_MATERIAL FOR THE TASK_:
== Segment start ==
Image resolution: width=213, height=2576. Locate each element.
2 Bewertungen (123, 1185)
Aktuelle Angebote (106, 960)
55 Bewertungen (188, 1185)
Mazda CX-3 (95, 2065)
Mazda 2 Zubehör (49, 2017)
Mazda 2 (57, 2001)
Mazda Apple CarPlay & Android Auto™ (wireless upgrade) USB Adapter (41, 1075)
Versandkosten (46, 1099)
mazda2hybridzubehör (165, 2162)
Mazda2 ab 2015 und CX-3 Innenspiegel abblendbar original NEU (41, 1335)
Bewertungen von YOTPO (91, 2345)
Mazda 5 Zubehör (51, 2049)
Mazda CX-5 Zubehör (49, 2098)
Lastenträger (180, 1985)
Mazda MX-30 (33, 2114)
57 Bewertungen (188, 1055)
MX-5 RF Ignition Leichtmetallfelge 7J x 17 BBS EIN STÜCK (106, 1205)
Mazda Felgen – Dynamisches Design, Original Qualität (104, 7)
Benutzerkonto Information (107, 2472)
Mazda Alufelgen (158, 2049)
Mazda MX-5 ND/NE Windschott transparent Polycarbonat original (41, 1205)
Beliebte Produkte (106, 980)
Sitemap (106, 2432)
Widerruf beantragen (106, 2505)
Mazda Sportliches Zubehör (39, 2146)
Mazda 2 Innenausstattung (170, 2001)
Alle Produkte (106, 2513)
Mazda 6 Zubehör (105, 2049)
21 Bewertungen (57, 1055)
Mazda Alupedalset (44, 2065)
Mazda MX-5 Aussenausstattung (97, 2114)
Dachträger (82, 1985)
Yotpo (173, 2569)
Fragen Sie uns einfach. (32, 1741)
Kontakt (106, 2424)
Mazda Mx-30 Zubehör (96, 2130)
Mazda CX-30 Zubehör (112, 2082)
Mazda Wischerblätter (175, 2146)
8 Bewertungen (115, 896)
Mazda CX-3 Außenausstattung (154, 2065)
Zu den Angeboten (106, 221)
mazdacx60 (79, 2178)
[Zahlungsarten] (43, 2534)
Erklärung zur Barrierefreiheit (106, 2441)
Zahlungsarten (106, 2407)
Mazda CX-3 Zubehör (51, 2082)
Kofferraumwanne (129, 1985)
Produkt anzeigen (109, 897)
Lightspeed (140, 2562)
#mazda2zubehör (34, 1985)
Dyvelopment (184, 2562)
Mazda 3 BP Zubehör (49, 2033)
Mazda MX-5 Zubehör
== Segment end ==
_THE PROBLEM_:
Write the entries out once more, exactly, without dropping a line.

_OUTPUT OF THE TASK_:
Image resolution: width=213, height=2576. Locate each element.
2 Bewertungen (123, 1185)
Aktuelle Angebote (106, 960)
55 Bewertungen (188, 1185)
Mazda CX-3 (95, 2065)
Mazda 2 Zubehör (49, 2017)
Mazda 2 (57, 2001)
Mazda Apple CarPlay & Android Auto™ (wireless upgrade) USB Adapter (41, 1075)
Versandkosten (46, 1099)
mazda2hybridzubehör (165, 2162)
Mazda2 ab 2015 und CX-3 Innenspiegel abblendbar original NEU (41, 1335)
Bewertungen von YOTPO (91, 2345)
Mazda 5 Zubehör (51, 2049)
Mazda CX-5 Zubehör (49, 2098)
Lastenträger (180, 1985)
Mazda MX-30 (33, 2114)
57 Bewertungen (188, 1055)
MX-5 RF Ignition Leichtmetallfelge 7J x 17 BBS EIN STÜCK (106, 1205)
Mazda Felgen – Dynamisches Design, Original Qualität (104, 7)
Benutzerkonto Information (107, 2472)
Mazda Alufelgen (158, 2049)
Mazda MX-5 ND/NE Windschott transparent Polycarbonat original (41, 1205)
Beliebte Produkte (106, 980)
Sitemap (106, 2432)
Widerruf beantragen (106, 2505)
Mazda Sportliches Zubehör (39, 2146)
Mazda 2 Innenausstattung (170, 2001)
Alle Produkte (106, 2513)
Mazda 6 Zubehör (105, 2049)
21 Bewertungen (57, 1055)
Mazda Alupedalset (44, 2065)
Mazda MX-5 Aussenausstattung (97, 2114)
Dachträger (82, 1985)
Yotpo (173, 2569)
Fragen Sie uns einfach. (32, 1741)
Kontakt (106, 2424)
Mazda Mx-30 Zubehör (96, 2130)
Mazda CX-30 Zubehör (112, 2082)
Mazda Wischerblätter (175, 2146)
8 Bewertungen (115, 896)
Mazda CX-3 Außenausstattung (154, 2065)
Zu den Angeboten (106, 221)
mazdacx60 (79, 2178)
[Zahlungsarten] (43, 2534)
Erklärung zur Barrierefreiheit (106, 2441)
Zahlungsarten (106, 2407)
Mazda CX-3 Zubehör (51, 2082)
Kofferraumwanne (129, 1985)
Produkt anzeigen (109, 897)
Lightspeed (140, 2562)
#mazda2zubehör (34, 1985)
Dyvelopment (184, 2562)
Mazda 3 BP Zubehör (49, 2033)
Mazda MX-5 Zubehör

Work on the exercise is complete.